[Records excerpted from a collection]
BEGIN
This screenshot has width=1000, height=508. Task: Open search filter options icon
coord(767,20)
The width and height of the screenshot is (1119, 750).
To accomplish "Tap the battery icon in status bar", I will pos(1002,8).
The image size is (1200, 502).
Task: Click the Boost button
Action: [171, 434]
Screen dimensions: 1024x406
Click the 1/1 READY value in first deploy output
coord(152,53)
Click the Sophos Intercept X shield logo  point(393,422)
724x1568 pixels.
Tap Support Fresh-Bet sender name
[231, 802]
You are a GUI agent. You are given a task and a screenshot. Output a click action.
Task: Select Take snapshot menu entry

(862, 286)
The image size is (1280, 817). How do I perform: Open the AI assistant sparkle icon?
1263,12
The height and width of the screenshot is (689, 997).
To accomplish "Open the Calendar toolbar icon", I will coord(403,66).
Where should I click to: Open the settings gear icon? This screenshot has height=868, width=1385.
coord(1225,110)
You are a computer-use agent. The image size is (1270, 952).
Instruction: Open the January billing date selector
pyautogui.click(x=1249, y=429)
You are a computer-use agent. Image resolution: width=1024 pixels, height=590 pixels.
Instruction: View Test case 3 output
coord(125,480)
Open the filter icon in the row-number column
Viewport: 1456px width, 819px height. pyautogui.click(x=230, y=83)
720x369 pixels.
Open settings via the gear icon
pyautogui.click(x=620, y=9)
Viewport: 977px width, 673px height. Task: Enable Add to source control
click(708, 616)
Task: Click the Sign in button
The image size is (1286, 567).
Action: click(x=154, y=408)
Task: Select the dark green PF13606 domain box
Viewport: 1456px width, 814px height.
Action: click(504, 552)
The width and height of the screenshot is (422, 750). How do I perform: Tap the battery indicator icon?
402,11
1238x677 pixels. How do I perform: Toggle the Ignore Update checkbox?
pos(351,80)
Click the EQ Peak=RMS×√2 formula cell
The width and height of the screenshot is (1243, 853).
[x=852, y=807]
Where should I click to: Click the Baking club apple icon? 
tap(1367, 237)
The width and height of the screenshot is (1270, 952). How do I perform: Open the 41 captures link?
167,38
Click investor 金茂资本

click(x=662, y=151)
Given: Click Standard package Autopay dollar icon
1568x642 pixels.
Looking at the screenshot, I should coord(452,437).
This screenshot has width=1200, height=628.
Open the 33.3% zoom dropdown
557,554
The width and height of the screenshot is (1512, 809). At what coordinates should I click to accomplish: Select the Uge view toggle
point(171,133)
END
- **ABOUT THIS TASK**: An exact copy of the lines above, from the one containing "Instruction: View Test case 3 output" down to the one containing "Task: Click the Sign in button" and including both, is the whole answer; retype it and nothing else.

- **SOLUTION TO THIS TASK**:
Instruction: View Test case 3 output
coord(125,480)
Open the filter icon in the row-number column
Viewport: 1456px width, 819px height. pyautogui.click(x=230, y=83)
720x369 pixels.
Open settings via the gear icon
pyautogui.click(x=620, y=9)
Viewport: 977px width, 673px height. Task: Enable Add to source control
click(708, 616)
Task: Click the Sign in button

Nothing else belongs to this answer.